WHAT TO DO:
Please reproduce the lines from the one containing "What do you see at coordinates (1260, 297)" through the end of the lines, exactly as they appear.

------ DATASET RECORDS

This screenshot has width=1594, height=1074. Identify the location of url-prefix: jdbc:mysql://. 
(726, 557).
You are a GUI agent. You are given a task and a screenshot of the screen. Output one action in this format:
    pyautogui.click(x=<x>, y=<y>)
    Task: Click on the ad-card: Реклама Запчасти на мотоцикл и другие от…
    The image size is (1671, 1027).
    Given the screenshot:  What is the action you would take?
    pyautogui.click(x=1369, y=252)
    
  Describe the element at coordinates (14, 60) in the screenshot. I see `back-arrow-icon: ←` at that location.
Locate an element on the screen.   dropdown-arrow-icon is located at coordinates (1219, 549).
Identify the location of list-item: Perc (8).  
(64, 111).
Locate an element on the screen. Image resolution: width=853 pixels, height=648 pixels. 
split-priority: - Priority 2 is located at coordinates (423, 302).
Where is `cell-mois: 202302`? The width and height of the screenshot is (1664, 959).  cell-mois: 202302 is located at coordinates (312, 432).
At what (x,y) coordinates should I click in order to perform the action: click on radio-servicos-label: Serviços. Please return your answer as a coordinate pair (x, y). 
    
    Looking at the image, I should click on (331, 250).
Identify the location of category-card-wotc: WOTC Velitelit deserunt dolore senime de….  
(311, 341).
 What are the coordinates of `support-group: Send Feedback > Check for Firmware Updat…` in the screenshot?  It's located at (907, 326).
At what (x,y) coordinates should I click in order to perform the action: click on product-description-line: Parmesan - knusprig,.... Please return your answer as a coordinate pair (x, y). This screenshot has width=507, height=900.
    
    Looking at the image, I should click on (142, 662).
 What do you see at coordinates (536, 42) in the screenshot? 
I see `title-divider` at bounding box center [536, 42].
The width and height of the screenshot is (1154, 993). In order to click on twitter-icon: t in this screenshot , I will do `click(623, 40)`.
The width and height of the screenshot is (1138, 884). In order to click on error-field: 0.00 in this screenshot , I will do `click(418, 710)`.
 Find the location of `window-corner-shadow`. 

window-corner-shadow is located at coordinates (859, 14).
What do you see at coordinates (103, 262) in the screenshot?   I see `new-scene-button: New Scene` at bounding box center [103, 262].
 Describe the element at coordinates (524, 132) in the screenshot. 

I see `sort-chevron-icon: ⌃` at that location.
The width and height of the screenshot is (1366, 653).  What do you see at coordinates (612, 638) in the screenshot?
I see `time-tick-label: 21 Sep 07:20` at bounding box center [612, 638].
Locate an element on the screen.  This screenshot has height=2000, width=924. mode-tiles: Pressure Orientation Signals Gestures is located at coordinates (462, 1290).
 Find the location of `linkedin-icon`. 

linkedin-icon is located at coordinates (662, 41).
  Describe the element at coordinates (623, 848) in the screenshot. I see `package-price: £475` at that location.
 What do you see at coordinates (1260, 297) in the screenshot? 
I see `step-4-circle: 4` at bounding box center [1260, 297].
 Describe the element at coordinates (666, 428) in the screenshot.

------------

EXERCISE RESULT:
 What do you see at coordinates (1260, 297) in the screenshot? 
I see `step-4-circle: 4` at bounding box center [1260, 297].
 Describe the element at coordinates (666, 428) in the screenshot.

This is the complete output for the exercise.